The Electronic Frontier Foundation (EFF) is warning the public about the potential privacy implications of a recent decision from the Arizona Supreme Court. In a 4-3 ruling in State v. Mixton, the court decided that someone’s internet history is not protected under the state’s or the country’s current privacy law, and that law enforcement agencies do not need to obtain a search warrant before acquiring a record of that activity.
The ruling is based on a legal principle known as the third-party doctrine, which concerns situations in which an individual provides personal information to a third party in exchange for some kind of good or service. Since that information is disclosed voluntarily, the third-party doctrine holds that that individual should not necessarily expect that information to remain private, at least when it comes to a criminal investigation.

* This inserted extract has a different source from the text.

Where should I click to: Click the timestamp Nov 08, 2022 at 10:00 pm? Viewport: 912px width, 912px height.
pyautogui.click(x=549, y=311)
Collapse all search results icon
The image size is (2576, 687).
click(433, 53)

According to the Supreme Court’s ruling, the third-party doctrine applies to internet activity because people need a service provider to access the internet. As a result, any online activity is information that has been voluntarily given to that third party.

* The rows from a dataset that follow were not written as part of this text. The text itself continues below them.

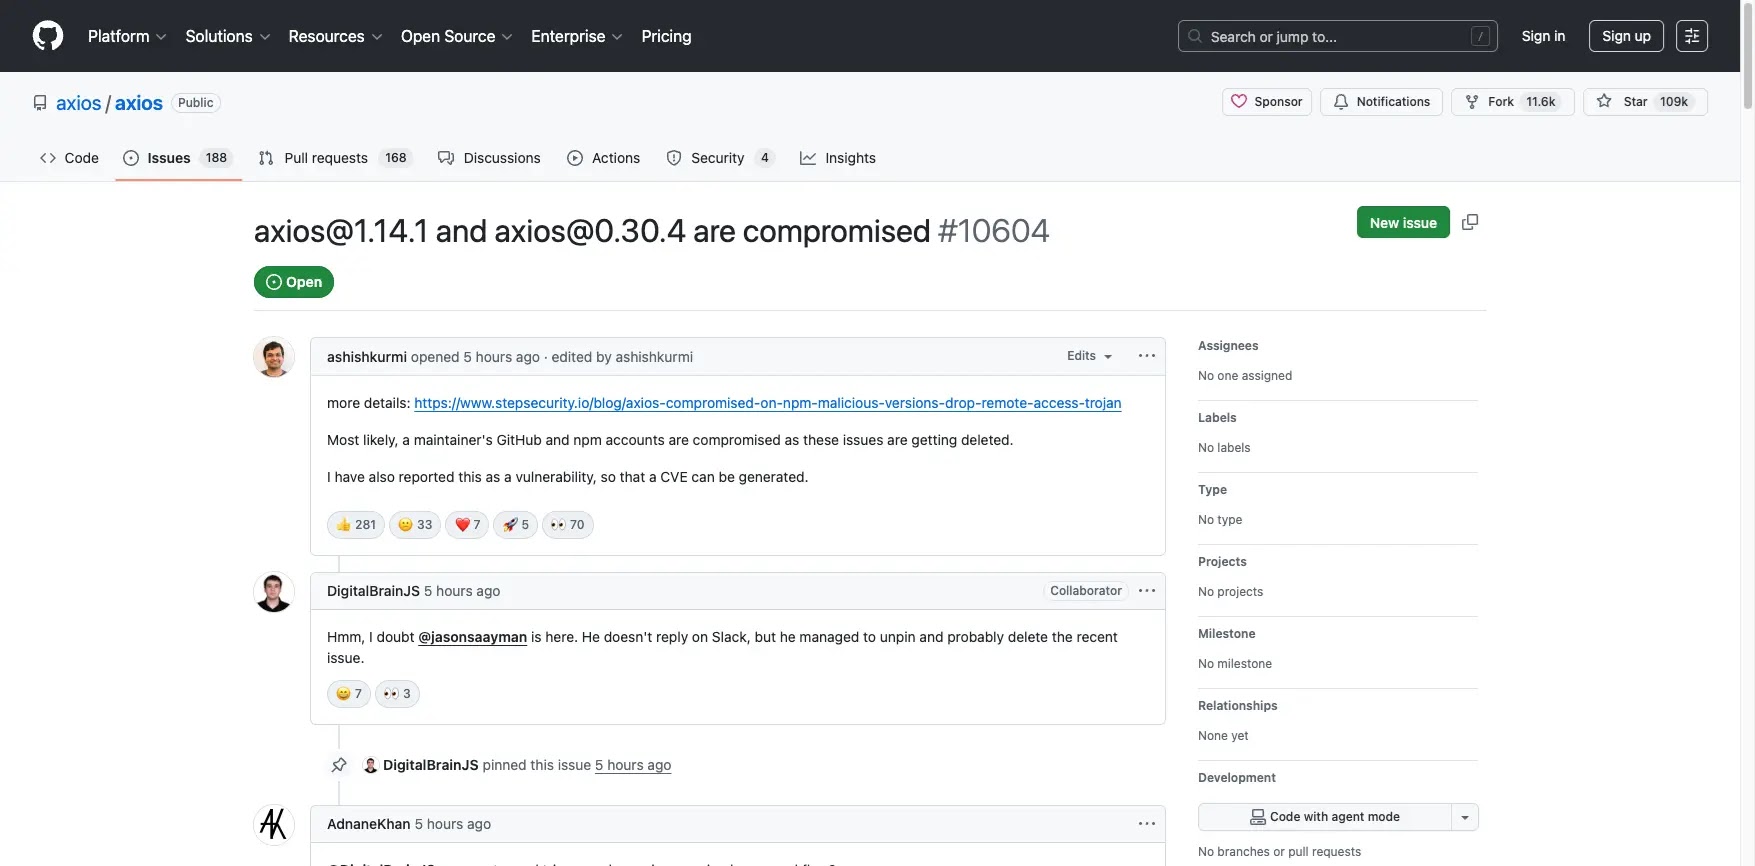Image resolution: width=1755 pixels, height=866 pixels.
Task: Click the GitHub logo home icon
Action: coord(48,36)
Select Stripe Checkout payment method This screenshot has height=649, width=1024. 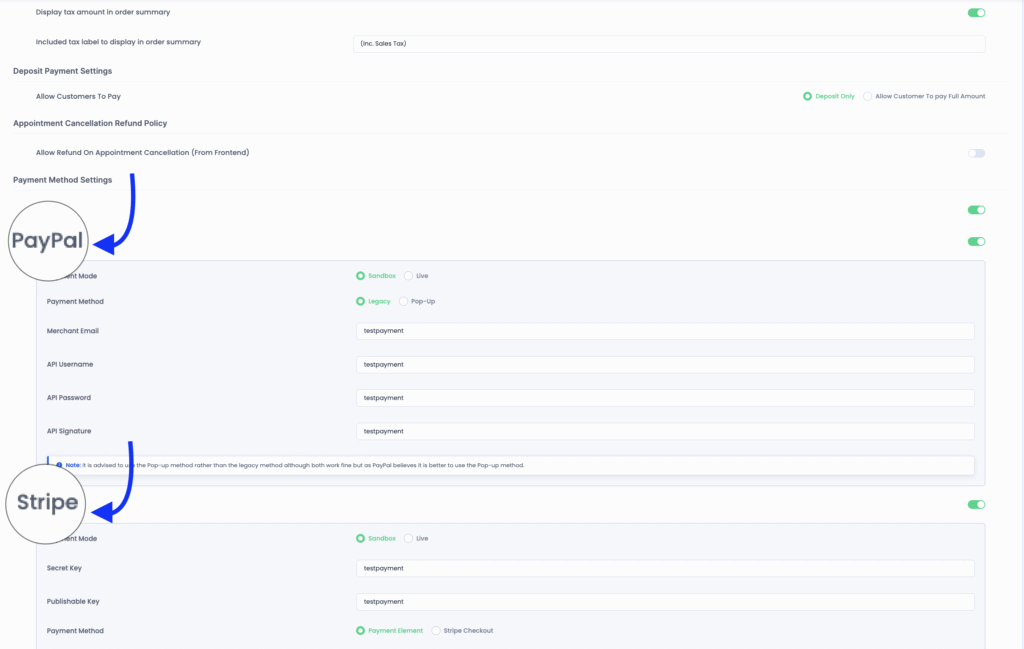tap(437, 631)
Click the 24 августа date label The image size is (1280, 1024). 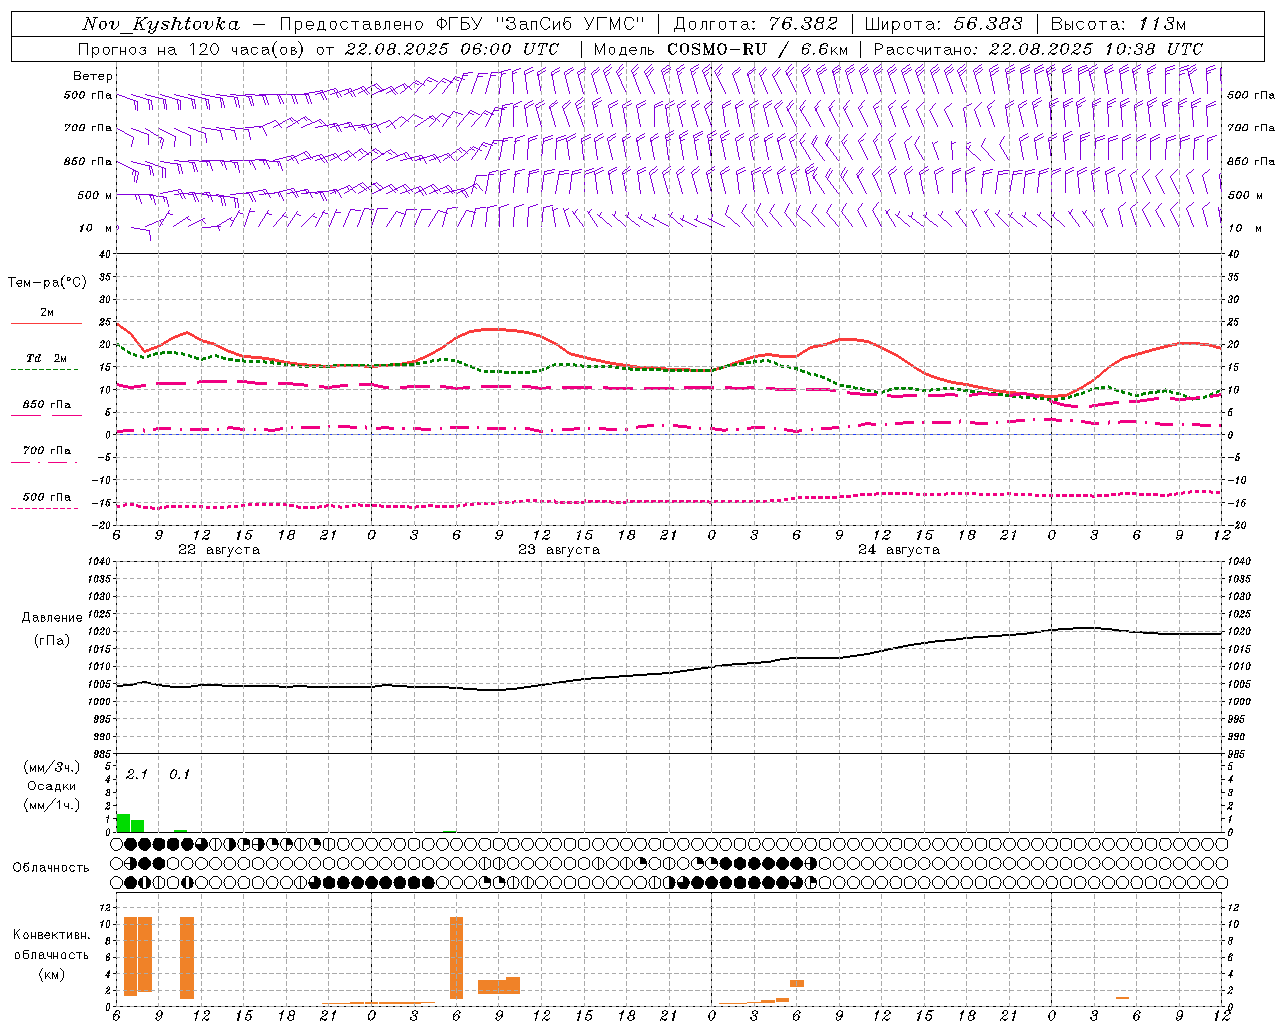(x=898, y=550)
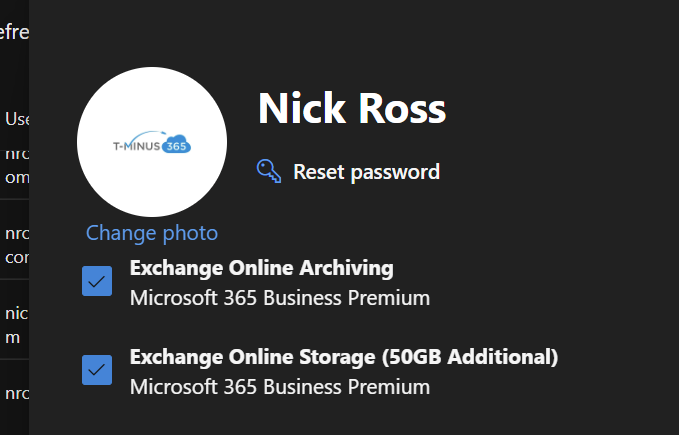Open the Reset password link
The width and height of the screenshot is (679, 435).
click(x=366, y=172)
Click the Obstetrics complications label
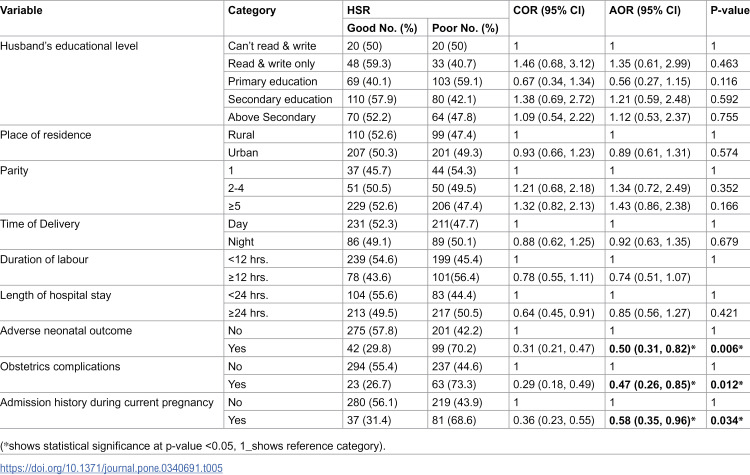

However, the EFF argues that digital technology complicates the third-party doctrine, since it is functionally impossible to use the internet or navigate the modern world without giving some information to a third party. With that in mind, the third-party doctrine would completely erase any right to privacy if interpreted in the most rigid possible terms.

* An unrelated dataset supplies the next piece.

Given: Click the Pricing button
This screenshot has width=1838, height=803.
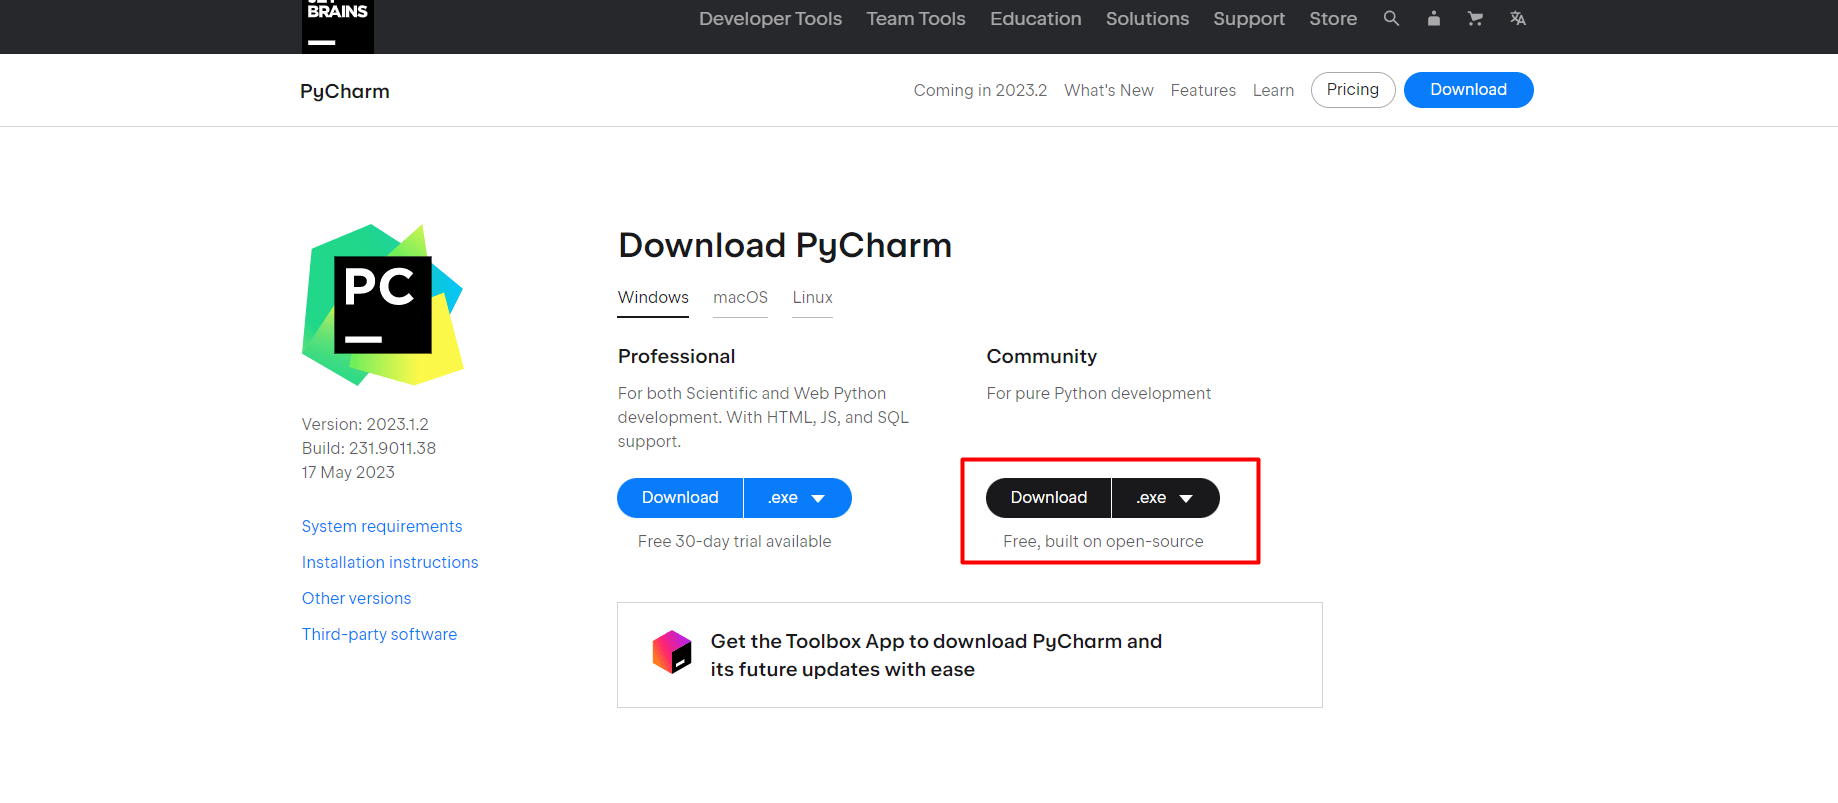Looking at the screenshot, I should pyautogui.click(x=1352, y=90).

“We entrust private information to third parties every day: every time we use a credit card, provide our Social Security number, use a security card reader, mail a saliva sample to a genetics lab, make a bank deposit or withdrawal, use a password to enter a website, or even send an email,” wrote the dissenting judges in Mixton. “The notion that anything one must share for purposes of voluntary transactions is thereby subject to government inspection would eviscerate any meaningful notion of privacy.”
The EFF noted that the federal Supreme Court has rejected the third-party doctrine in Carpenter v. U.S. and other cases that concern digital technology. The organization believes that the Fourth Amendment of the U.S. constitution should give people a reasonable expectation of privacy when using the internet to conduct personal business.
That expectation of privacy is a key component of the EFF’s case in favor of the private use of facial recognition. The organization has previously spoken out against the public use of the technology, and has also argued that better protections need to be put in place to guarantee people’s right to privacy in an environment with augmented reality.